[Excerpts from a dataset]
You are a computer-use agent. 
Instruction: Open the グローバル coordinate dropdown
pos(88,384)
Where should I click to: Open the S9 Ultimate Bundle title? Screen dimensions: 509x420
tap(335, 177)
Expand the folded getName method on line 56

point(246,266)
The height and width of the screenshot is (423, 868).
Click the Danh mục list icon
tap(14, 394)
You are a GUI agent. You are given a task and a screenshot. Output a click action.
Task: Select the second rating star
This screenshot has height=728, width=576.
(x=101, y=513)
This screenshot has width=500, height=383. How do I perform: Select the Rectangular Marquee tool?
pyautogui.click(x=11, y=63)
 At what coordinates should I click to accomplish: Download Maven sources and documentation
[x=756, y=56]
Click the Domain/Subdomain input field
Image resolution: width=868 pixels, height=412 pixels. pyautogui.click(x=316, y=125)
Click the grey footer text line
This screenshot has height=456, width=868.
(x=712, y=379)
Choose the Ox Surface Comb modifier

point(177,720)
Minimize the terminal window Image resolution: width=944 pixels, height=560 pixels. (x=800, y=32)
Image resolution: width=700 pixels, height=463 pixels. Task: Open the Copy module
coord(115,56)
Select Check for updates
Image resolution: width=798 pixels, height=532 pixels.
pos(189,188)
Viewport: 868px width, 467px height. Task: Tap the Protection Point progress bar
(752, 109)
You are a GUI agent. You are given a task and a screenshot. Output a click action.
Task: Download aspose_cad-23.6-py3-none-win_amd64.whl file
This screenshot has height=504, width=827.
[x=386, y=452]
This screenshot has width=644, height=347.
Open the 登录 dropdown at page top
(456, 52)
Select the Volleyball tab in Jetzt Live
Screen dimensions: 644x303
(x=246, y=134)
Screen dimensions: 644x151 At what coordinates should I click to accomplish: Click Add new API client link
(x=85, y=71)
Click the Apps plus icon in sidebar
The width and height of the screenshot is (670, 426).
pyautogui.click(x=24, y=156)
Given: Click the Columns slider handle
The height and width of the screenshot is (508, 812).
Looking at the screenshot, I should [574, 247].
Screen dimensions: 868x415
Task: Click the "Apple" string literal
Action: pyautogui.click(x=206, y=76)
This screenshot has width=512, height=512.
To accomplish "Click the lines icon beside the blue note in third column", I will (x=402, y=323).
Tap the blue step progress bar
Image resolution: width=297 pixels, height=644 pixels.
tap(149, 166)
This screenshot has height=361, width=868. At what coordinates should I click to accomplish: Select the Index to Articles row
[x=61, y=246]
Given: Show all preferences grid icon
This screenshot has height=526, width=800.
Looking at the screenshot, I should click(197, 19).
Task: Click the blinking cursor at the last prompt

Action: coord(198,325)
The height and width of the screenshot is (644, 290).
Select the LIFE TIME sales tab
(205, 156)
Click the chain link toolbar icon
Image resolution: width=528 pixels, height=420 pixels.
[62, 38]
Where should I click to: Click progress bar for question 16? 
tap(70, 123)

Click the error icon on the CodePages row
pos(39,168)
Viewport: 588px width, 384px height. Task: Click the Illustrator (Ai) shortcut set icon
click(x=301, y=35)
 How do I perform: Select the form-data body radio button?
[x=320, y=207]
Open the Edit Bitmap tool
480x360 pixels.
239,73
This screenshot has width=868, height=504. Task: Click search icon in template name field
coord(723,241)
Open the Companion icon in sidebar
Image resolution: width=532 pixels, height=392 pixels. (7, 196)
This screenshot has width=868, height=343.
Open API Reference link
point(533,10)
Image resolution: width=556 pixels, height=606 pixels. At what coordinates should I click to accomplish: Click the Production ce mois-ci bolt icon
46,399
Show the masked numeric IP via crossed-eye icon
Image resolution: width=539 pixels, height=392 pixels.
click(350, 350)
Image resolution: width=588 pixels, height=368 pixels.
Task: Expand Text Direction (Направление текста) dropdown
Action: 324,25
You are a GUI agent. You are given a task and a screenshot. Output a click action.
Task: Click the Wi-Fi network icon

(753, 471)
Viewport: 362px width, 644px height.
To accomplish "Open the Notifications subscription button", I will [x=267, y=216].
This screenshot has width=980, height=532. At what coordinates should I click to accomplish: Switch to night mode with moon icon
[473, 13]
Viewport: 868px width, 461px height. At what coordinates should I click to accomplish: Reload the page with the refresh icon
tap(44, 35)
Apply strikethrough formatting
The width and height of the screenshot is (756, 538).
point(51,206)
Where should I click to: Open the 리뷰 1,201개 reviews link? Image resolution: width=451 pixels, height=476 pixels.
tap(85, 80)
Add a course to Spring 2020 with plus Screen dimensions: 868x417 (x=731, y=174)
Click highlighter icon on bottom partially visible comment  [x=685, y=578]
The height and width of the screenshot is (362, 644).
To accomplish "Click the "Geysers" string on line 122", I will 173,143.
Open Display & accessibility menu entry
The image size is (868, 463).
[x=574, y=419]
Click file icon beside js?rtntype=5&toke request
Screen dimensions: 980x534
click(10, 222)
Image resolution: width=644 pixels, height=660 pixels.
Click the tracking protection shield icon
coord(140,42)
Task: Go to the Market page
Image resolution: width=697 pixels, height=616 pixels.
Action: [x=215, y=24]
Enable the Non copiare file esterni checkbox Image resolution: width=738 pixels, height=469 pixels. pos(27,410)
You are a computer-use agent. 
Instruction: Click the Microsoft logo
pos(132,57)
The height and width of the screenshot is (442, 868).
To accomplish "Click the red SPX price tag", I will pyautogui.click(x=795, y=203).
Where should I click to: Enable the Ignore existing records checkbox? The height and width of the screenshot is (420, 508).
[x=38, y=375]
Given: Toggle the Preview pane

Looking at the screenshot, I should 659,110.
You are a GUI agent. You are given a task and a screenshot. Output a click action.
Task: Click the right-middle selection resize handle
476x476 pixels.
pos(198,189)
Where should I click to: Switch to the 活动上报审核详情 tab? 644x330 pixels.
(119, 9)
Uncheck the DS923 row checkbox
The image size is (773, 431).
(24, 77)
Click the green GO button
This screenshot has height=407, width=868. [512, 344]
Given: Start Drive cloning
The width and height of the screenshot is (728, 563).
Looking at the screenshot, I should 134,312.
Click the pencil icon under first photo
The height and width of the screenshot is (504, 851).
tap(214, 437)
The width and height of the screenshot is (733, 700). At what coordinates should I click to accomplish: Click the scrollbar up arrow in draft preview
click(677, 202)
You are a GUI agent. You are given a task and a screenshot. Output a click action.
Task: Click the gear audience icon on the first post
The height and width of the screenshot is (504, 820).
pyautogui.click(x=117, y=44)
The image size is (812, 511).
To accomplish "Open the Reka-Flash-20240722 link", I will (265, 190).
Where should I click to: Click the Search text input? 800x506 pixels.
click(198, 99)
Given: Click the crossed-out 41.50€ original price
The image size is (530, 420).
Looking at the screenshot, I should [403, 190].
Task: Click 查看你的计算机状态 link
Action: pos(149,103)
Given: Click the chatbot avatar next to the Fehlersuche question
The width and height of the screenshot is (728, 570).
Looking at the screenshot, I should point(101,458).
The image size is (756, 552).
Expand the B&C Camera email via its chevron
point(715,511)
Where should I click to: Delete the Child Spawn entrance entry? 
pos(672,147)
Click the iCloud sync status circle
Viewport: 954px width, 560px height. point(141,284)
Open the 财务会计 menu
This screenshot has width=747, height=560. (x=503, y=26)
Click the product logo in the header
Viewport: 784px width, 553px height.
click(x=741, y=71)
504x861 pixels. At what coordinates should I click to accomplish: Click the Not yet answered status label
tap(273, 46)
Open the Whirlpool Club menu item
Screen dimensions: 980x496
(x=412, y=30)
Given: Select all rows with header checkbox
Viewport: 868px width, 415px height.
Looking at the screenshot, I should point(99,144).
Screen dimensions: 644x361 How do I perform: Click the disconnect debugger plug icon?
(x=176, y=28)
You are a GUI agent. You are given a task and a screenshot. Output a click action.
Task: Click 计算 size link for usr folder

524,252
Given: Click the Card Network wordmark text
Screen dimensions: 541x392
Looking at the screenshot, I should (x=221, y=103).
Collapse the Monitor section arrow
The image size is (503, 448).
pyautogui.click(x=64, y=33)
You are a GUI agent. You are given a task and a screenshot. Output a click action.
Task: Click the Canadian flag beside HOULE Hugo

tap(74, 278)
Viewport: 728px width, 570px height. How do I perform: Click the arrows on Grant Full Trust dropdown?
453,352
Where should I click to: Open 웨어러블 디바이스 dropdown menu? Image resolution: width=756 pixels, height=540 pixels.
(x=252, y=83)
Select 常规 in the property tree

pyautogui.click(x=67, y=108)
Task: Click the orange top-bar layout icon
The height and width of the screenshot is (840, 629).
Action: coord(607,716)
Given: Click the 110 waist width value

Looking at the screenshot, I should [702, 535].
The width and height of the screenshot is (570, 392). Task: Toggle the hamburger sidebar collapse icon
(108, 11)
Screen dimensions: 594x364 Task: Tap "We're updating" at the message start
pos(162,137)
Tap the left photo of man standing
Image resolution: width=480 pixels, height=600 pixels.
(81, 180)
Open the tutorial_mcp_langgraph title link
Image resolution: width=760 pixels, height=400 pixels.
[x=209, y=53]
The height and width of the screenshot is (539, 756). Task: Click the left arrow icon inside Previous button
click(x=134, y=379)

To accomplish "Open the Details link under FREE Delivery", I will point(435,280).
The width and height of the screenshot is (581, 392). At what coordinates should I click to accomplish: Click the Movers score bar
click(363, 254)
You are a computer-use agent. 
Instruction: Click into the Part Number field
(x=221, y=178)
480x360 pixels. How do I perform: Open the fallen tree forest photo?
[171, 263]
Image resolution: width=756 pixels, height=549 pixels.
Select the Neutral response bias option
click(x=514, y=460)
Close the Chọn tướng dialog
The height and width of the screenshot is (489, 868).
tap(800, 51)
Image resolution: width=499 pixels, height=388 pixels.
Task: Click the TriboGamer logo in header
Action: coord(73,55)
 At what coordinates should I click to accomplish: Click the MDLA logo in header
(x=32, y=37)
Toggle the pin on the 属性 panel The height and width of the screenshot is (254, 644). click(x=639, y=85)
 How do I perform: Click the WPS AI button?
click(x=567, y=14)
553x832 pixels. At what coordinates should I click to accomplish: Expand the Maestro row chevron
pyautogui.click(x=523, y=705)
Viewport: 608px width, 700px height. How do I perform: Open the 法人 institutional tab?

• TASK TO COMPLETE
Copy word for word the stretch of entries above from the line that has "Where should I click to: Switch" through the line that has "Given: Click the crossed-out", both ends included, and nothing outside it.

• RESULT OF THIS EXERCISE
Where should I click to: Switch to the 活动上报审核详情 tab? 644x330 pixels.
(119, 9)
Uncheck the DS923 row checkbox
The image size is (773, 431).
(24, 77)
Click the green GO button
This screenshot has height=407, width=868. [512, 344]
Given: Start Drive cloning
The width and height of the screenshot is (728, 563).
Looking at the screenshot, I should 134,312.
Click the pencil icon under first photo
The height and width of the screenshot is (504, 851).
tap(214, 437)
The width and height of the screenshot is (733, 700). At what coordinates should I click to accomplish: Click the scrollbar up arrow in draft preview
click(677, 202)
You are a GUI agent. You are given a task and a screenshot. Output a click action.
Task: Click the gear audience icon on the first post
The height and width of the screenshot is (504, 820).
pyautogui.click(x=117, y=44)
The image size is (812, 511).
To accomplish "Open the Reka-Flash-20240722 link", I will (265, 190).
Where should I click to: Click the Search text input? 800x506 pixels.
click(198, 99)
Given: Click the crossed-out 41.50€ original price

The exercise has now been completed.